### WHAT NEEDS TO BE DONE
Write out the following listing in full, exactly as it reads.
START ENTRIES PROVIDED
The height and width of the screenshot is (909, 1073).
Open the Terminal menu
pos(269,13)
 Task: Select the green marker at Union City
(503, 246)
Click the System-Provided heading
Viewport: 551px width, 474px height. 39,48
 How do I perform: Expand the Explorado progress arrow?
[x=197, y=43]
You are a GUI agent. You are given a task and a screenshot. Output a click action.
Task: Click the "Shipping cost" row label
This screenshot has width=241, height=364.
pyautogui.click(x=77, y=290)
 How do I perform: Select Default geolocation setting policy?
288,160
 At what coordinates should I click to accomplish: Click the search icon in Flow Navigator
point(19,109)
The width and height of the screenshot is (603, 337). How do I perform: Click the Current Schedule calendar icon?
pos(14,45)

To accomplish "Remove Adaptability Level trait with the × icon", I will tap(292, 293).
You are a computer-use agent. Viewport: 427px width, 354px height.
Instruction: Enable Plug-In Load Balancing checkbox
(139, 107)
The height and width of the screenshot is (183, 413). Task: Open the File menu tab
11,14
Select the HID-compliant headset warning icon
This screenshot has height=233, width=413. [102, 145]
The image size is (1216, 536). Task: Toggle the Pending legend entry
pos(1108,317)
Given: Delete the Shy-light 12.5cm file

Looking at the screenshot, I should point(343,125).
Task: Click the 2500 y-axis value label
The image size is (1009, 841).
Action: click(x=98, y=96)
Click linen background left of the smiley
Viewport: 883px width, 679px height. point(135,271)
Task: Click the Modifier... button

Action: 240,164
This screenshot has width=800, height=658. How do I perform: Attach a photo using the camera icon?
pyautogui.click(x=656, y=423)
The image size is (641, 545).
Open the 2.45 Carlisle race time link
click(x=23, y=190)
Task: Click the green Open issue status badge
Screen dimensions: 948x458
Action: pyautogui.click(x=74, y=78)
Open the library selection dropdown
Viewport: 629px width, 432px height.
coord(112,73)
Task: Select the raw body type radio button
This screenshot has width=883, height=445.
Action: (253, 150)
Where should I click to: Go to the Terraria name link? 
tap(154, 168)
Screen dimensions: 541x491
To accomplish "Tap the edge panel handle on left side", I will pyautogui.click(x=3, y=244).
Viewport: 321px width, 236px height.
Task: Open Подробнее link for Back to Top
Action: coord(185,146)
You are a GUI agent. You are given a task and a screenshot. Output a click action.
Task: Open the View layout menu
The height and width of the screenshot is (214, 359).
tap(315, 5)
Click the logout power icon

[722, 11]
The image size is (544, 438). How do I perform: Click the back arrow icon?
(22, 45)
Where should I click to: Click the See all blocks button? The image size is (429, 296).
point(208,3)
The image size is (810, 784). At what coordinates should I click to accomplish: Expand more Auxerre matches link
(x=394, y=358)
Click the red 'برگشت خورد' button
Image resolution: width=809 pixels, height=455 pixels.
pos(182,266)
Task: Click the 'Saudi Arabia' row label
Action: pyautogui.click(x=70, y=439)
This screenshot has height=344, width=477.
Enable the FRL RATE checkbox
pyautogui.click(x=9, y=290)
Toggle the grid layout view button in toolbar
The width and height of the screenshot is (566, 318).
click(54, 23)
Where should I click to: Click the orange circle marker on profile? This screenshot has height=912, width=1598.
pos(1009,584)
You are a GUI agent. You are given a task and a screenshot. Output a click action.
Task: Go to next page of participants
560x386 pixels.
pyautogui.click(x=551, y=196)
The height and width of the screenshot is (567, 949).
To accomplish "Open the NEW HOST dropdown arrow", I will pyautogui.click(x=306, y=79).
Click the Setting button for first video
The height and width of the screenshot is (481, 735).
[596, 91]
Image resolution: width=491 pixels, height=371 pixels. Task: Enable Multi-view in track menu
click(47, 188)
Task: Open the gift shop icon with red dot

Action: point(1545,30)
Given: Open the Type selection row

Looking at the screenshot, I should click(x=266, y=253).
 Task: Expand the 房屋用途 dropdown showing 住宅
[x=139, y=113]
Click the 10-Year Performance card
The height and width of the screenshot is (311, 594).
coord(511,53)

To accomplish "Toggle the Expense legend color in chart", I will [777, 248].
END ENTRIES PROVIDED
### ANSWER SPACE
The height and width of the screenshot is (909, 1073).
Open the Terminal menu
pos(269,13)
 Task: Select the green marker at Union City
(503, 246)
Click the System-Provided heading
Viewport: 551px width, 474px height. 39,48
 How do I perform: Expand the Explorado progress arrow?
[x=197, y=43]
You are a GUI agent. You are given a task and a screenshot. Output a click action.
Task: Click the "Shipping cost" row label
This screenshot has width=241, height=364.
pyautogui.click(x=77, y=290)
 How do I perform: Select Default geolocation setting policy?
288,160
 At what coordinates should I click to accomplish: Click the search icon in Flow Navigator
point(19,109)
The width and height of the screenshot is (603, 337). How do I perform: Click the Current Schedule calendar icon?
pos(14,45)

To accomplish "Remove Adaptability Level trait with the × icon", I will tap(292, 293).
You are a computer-use agent. Viewport: 427px width, 354px height.
Instruction: Enable Plug-In Load Balancing checkbox
(139, 107)
The height and width of the screenshot is (183, 413). Task: Open the File menu tab
11,14
Select the HID-compliant headset warning icon
This screenshot has height=233, width=413. [102, 145]
The image size is (1216, 536). Task: Toggle the Pending legend entry
pos(1108,317)
Given: Delete the Shy-light 12.5cm file

Looking at the screenshot, I should point(343,125).
Task: Click the 2500 y-axis value label
The image size is (1009, 841).
Action: click(x=98, y=96)
Click linen background left of the smiley
Viewport: 883px width, 679px height. point(135,271)
Task: Click the Modifier... button

Action: 240,164
This screenshot has width=800, height=658. How do I perform: Attach a photo using the camera icon?
pyautogui.click(x=656, y=423)
The image size is (641, 545).
Open the 2.45 Carlisle race time link
click(x=23, y=190)
Task: Click the green Open issue status badge
Screen dimensions: 948x458
Action: pyautogui.click(x=74, y=78)
Open the library selection dropdown
Viewport: 629px width, 432px height.
coord(112,73)
Task: Select the raw body type radio button
This screenshot has width=883, height=445.
Action: (253, 150)
Where should I click to: Go to the Terraria name link? 
tap(154, 168)
Screen dimensions: 541x491
To accomplish "Tap the edge panel handle on left side", I will pyautogui.click(x=3, y=244).
Viewport: 321px width, 236px height.
Task: Open Подробнее link for Back to Top
Action: coord(185,146)
You are a GUI agent. You are given a task and a screenshot. Output a click action.
Task: Open the View layout menu
The height and width of the screenshot is (214, 359).
tap(315, 5)
Click the logout power icon

[722, 11]
The image size is (544, 438). How do I perform: Click the back arrow icon?
(22, 45)
Where should I click to: Click the See all blocks button? The image size is (429, 296).
point(208,3)
The image size is (810, 784). At what coordinates should I click to accomplish: Expand more Auxerre matches link
(x=394, y=358)
Click the red 'برگشت خورد' button
Image resolution: width=809 pixels, height=455 pixels.
pos(182,266)
Task: Click the 'Saudi Arabia' row label
Action: pyautogui.click(x=70, y=439)
This screenshot has height=344, width=477.
Enable the FRL RATE checkbox
pyautogui.click(x=9, y=290)
Toggle the grid layout view button in toolbar
The width and height of the screenshot is (566, 318).
click(54, 23)
Where should I click to: Click the orange circle marker on profile? This screenshot has height=912, width=1598.
pos(1009,584)
You are a GUI agent. You are given a task and a screenshot. Output a click action.
Task: Go to next page of participants
560x386 pixels.
pyautogui.click(x=551, y=196)
The height and width of the screenshot is (567, 949).
To accomplish "Open the NEW HOST dropdown arrow", I will pyautogui.click(x=306, y=79).
Click the Setting button for first video
The height and width of the screenshot is (481, 735).
[596, 91]
Image resolution: width=491 pixels, height=371 pixels. Task: Enable Multi-view in track menu
click(47, 188)
Task: Open the gift shop icon with red dot

Action: point(1545,30)
Given: Open the Type selection row

Looking at the screenshot, I should click(x=266, y=253).
 Task: Expand the 房屋用途 dropdown showing 住宅
[x=139, y=113]
Click the 10-Year Performance card
The height and width of the screenshot is (311, 594).
coord(511,53)

To accomplish "Toggle the Expense legend color in chart", I will [777, 248].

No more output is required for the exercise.